START Given data

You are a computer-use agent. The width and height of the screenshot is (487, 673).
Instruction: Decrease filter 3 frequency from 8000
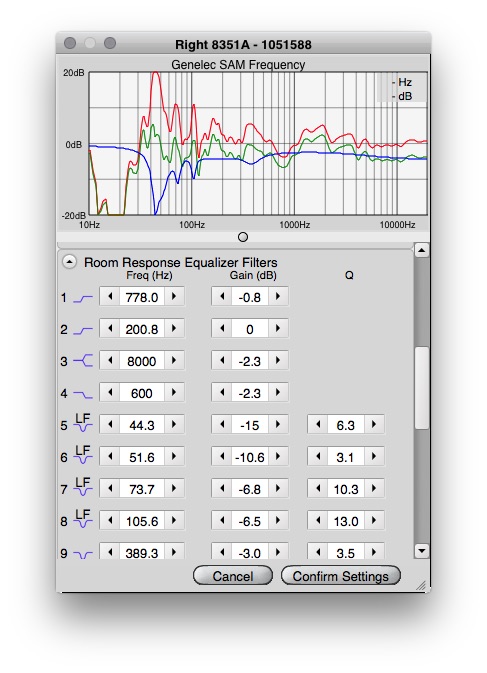110,361

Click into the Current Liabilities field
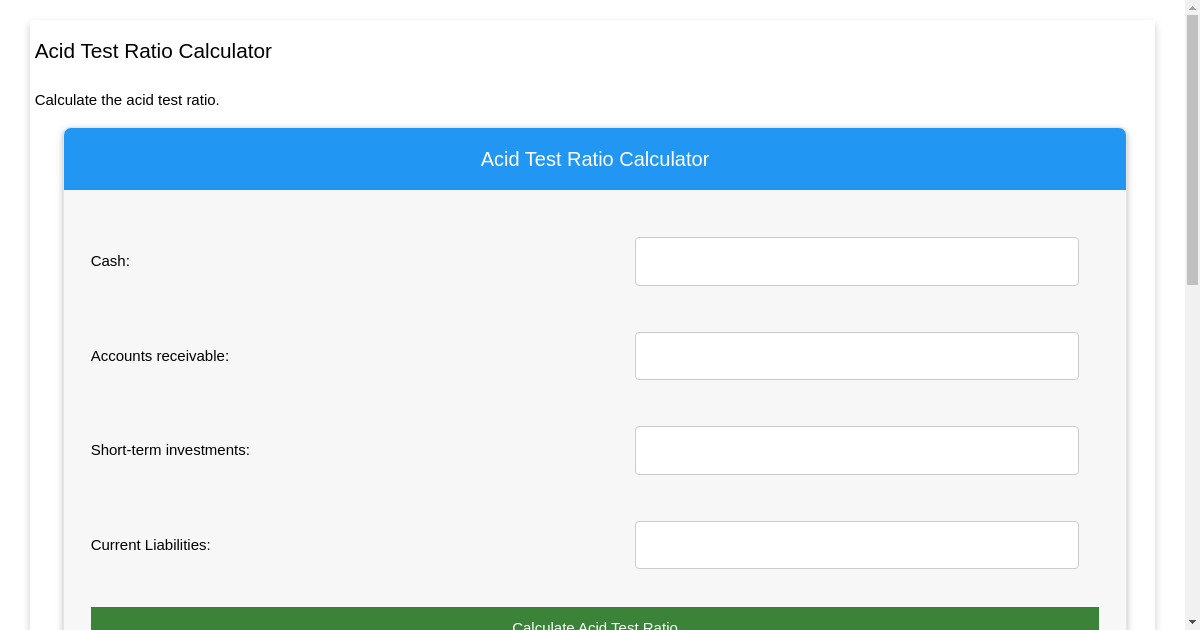[856, 545]
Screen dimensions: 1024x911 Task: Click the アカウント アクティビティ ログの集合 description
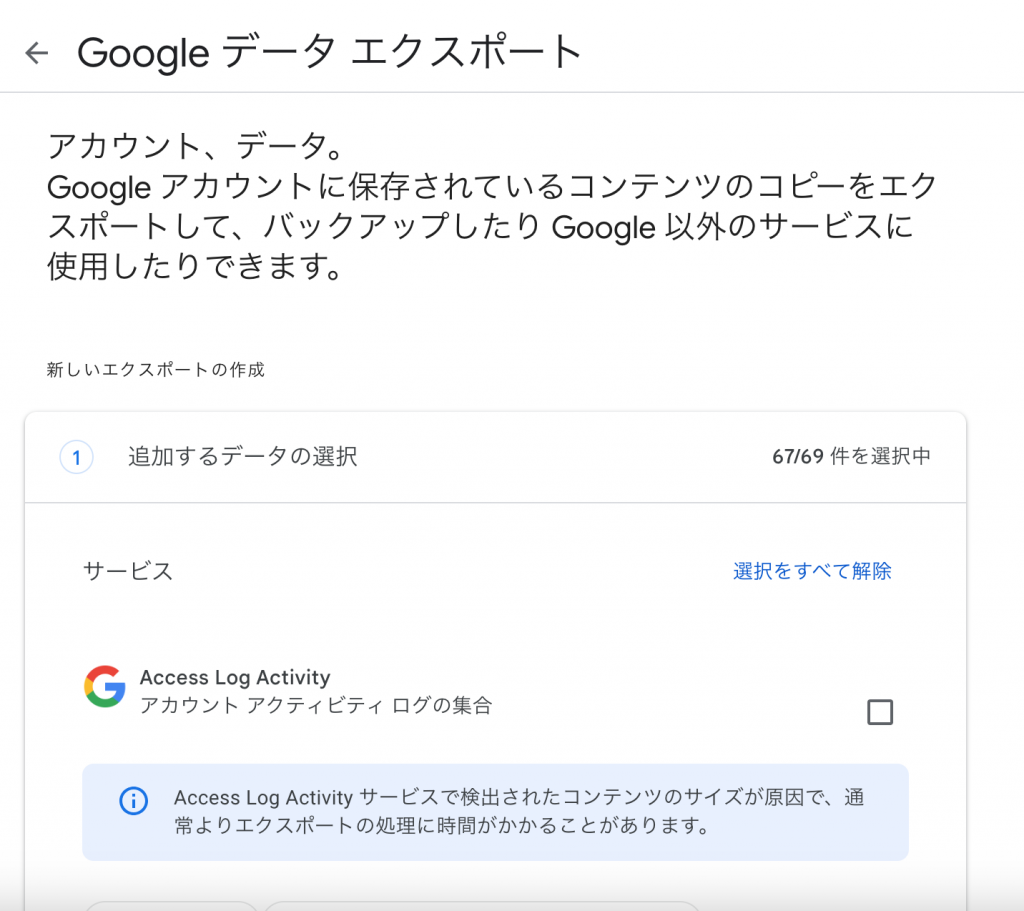(x=315, y=705)
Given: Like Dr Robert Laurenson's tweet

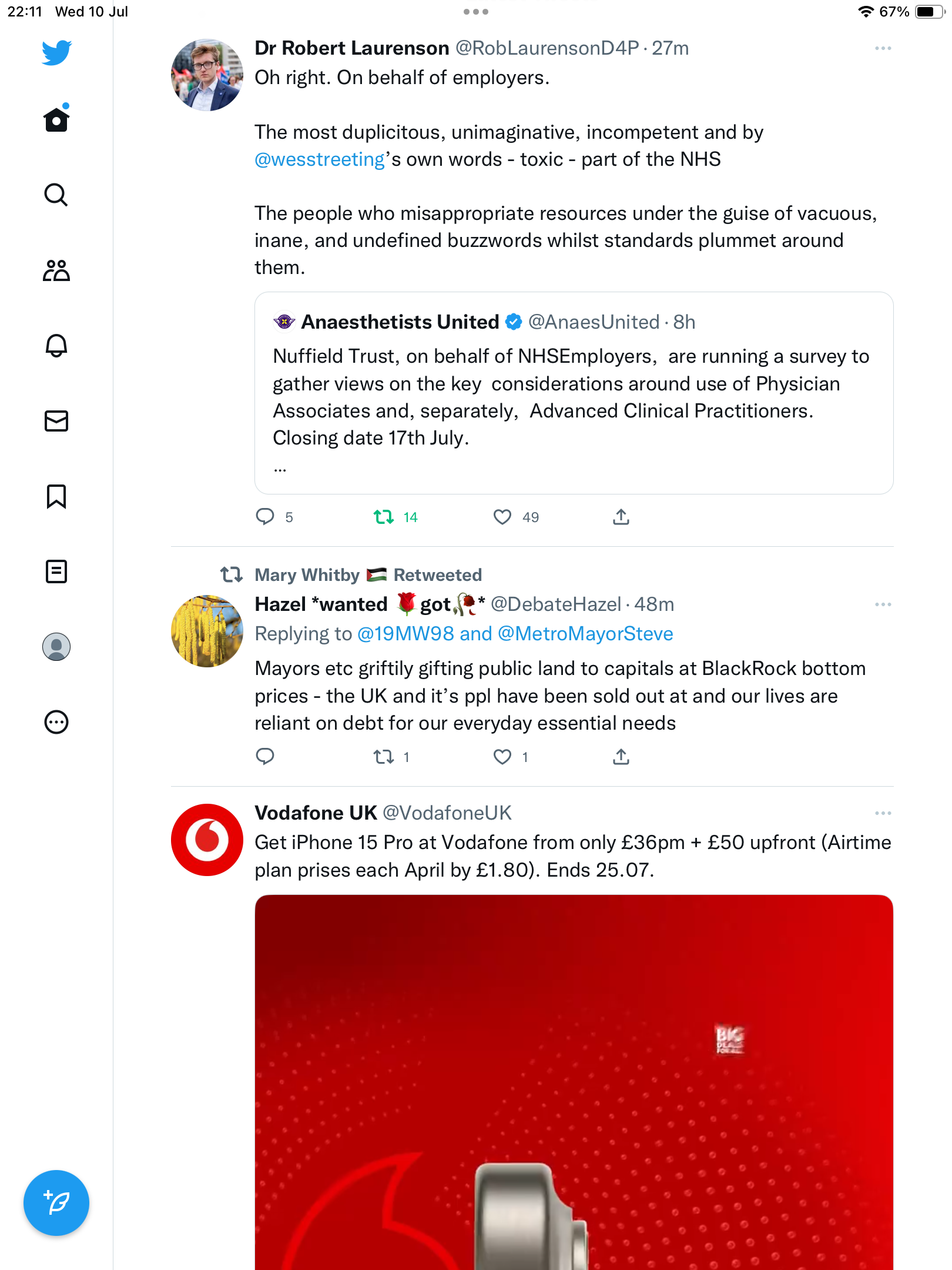Looking at the screenshot, I should [x=502, y=517].
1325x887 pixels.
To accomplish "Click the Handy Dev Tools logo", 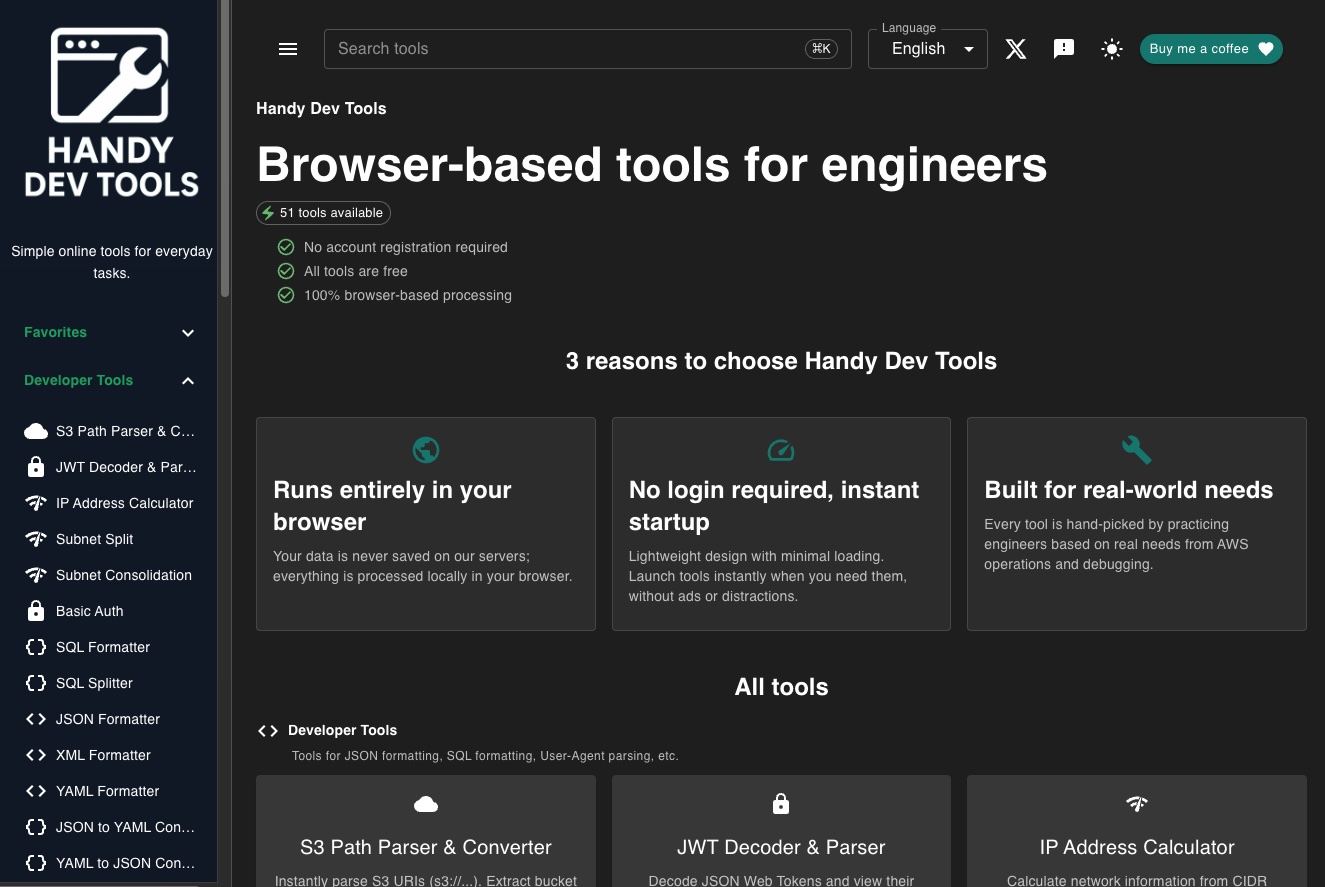I will 111,112.
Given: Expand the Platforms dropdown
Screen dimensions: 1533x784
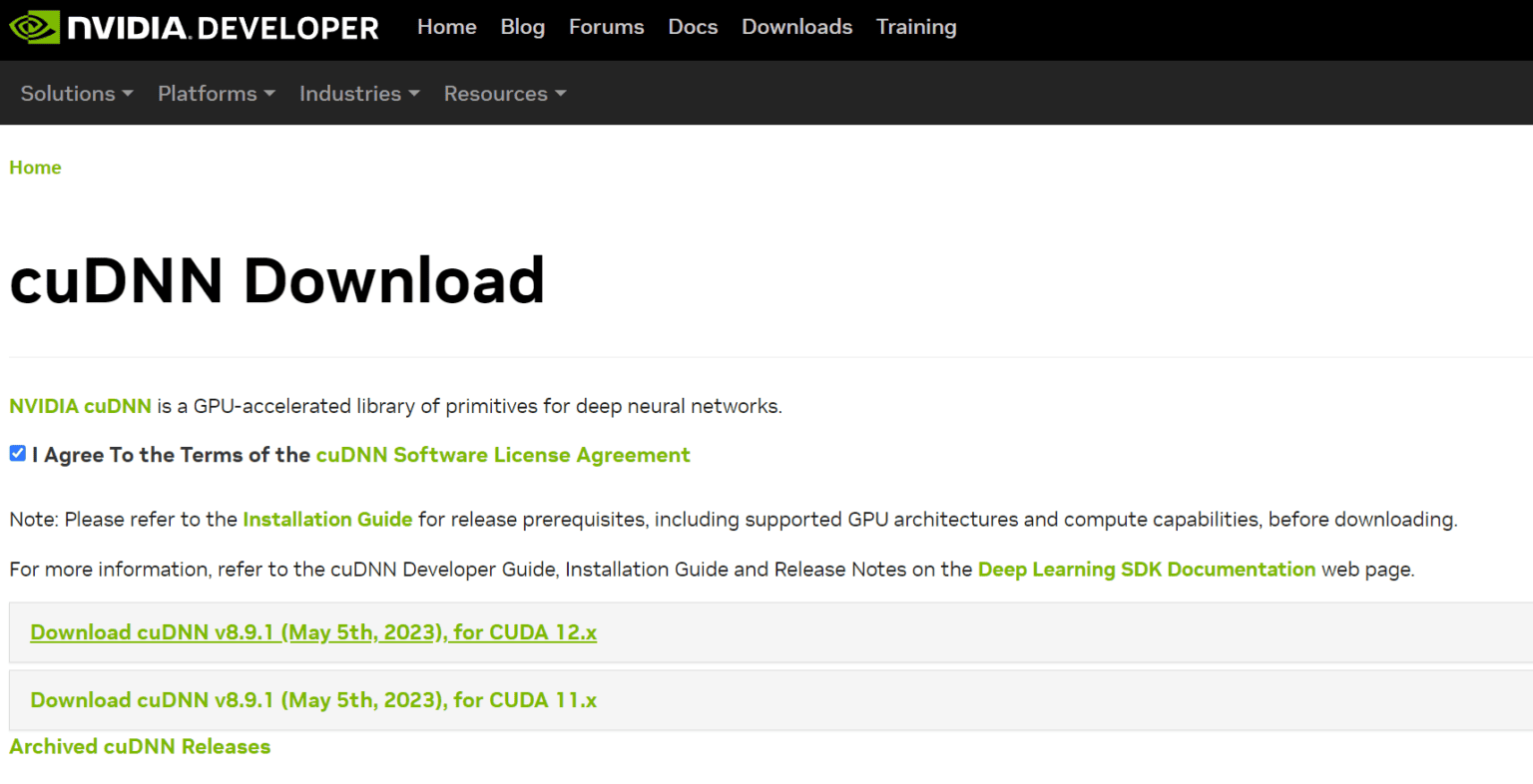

END Given data

Exact copy required, pictures excluded: the lines from the one holding "Given: Expand the Platforms dropdown" through the last line of the data, both ends included.

- Solution to the problem:
Given: Expand the Platforms dropdown
Screen dimensions: 1533x784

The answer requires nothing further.